Comparison of miRNA transcriptome of exosomes in three categories of somatic cells with derived iPSCs

Abstract

Somatic cells can be reprogrammed into induced pluripotent stem cells (iPSCs) through epigenetic manipulation. While the essential role of miRNA in reprogramming and maintaining pluripotency is well studied, little is known about the functions of miRNA from exosomes in this context. To fill this research gap,we comprehensively obtained the 17 sets of cellular mRNA transcriptomic data with 3.93 × 10¹⁰ bp raw reads and 18 sets of exosomal miRNA transcriptomic data with 2.83 × 10⁷ bp raw reads from three categories of human somatic cells: peripheral blood mononuclear cells (PBMCs), skin fibroblasts(SFs) and urine cells (UCs), along with their derived iPSCs. Additionally, differentially expressed molecules of each category were identified and used to perform gene set enrichment analysis. Our study provides sets of comparative transcriptomic data of cellular mRNA and exosomal miRNA from three categories of human tissue with three individual biological controls in studies of iPSCs generation, which will contribute to a better understanding of donor cell variation in functional epigenetic regulation and differentiation bias in iPSCs.

Fig. 1

Schematic workflow of this investigation. (a) Exosome miRNA and total mRNA were collected from three categories of somatic cell and their derived iPSCs, along with identifying hiPSCs characteristics. (b) An overview of the analysis flow of miRNA and mRNA data.

Fig. 2

Characteristics of hiPSCs. (a) The karyotype of hiPSCs derived from three somatic cell types with three samples. (b) The presence of exogenous episomal DNA in hiPSC was identified by agarose gel electrophoresis. Somatic cells transfected by episomal DNA served as the positive control, while the H1 cell line and somatic cells served as the negative controls; GAPDH served as the internal reference. B: PBMCs, F: SFs, U: UCs, i: hiPSCs. The specimens Fi1, Bi2 and Ui3 were chosen to show the results. (c) The expression levels of NANOG OCT4, and SOX2 in somatic cells, their derived hiPSCs and H1 cells were evaluated by qRT-PCR. The gene expression level in each sample was detected triple times, and its mean expression was used as its expression value. Each point represents a sample value. The P-value was calculated by Student’s t-test. *P < 0.05, **P < 0.01, ***P < 0.001. (d) The detection of OCT4, SOX2, SSEA4, TRA-1-60 and TRA-1-81 by immunostaining. scale bar: 200 um. (e) The histology of teratomas induced from hiPSCs derived from different somatic cells. The hiPSCs generated from sample 2 were chosen to show as an example. Teratomas were stained with H&E.

Fig. 3

Gene expression among somatic cells and hiPSCs. (a) Principal components analysis of different somatic cells and their derived hiPSCs. (b) Correltion analysis of different somatic cells and their derived hiPSCs. (c) The mRNA expression levels of the pluripotency and differentiation related genes. (d) Venn plot of DEGs among the three groups. Bips_B: PBMCs-derived hiPSCs Vs. PBMCs, Fips_F: SFs-derived hiPSCs Vs. SFs, Uips_U: UCs-derived hiPSCs Vs.
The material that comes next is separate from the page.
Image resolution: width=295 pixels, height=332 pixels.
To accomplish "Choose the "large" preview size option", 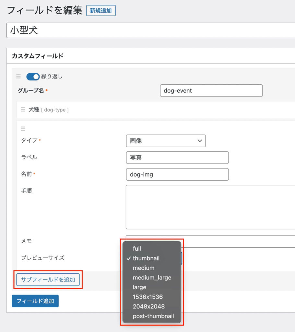I will click(x=140, y=287).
UCs. (e,f) Gene set enrichment analysis of DEGs based on biological process GO and KEGG databases, respectively. The top 20 enriched pathways of each group were displayed.

Fig. 4

Expression of miRNA in exosomes from somatic cells and hiPSCs. (a) Principal components analysis applied to different somatic cells and their derived hiPSCs. (b) Correlation analysis of different somatic cells and their derived hiPSCs. (c) Venn plot of differentially expressed miRNA (DEMs) among the three groups, Bips_B: PBMCs-derived hiPSCs Vs. PBMCs, Fips_F: SFs-derived hiPSCs Vs. SFs, Uips_U: UCs-derived hiPSCs Vs. UCs. (d) The expression profile of the shared DEMs (e,f) Gene set enrichment analysis of DEGs targeted by DEMs based on GO and KEGG databases, respectively. The top 20 enriched pathways of each group were shown.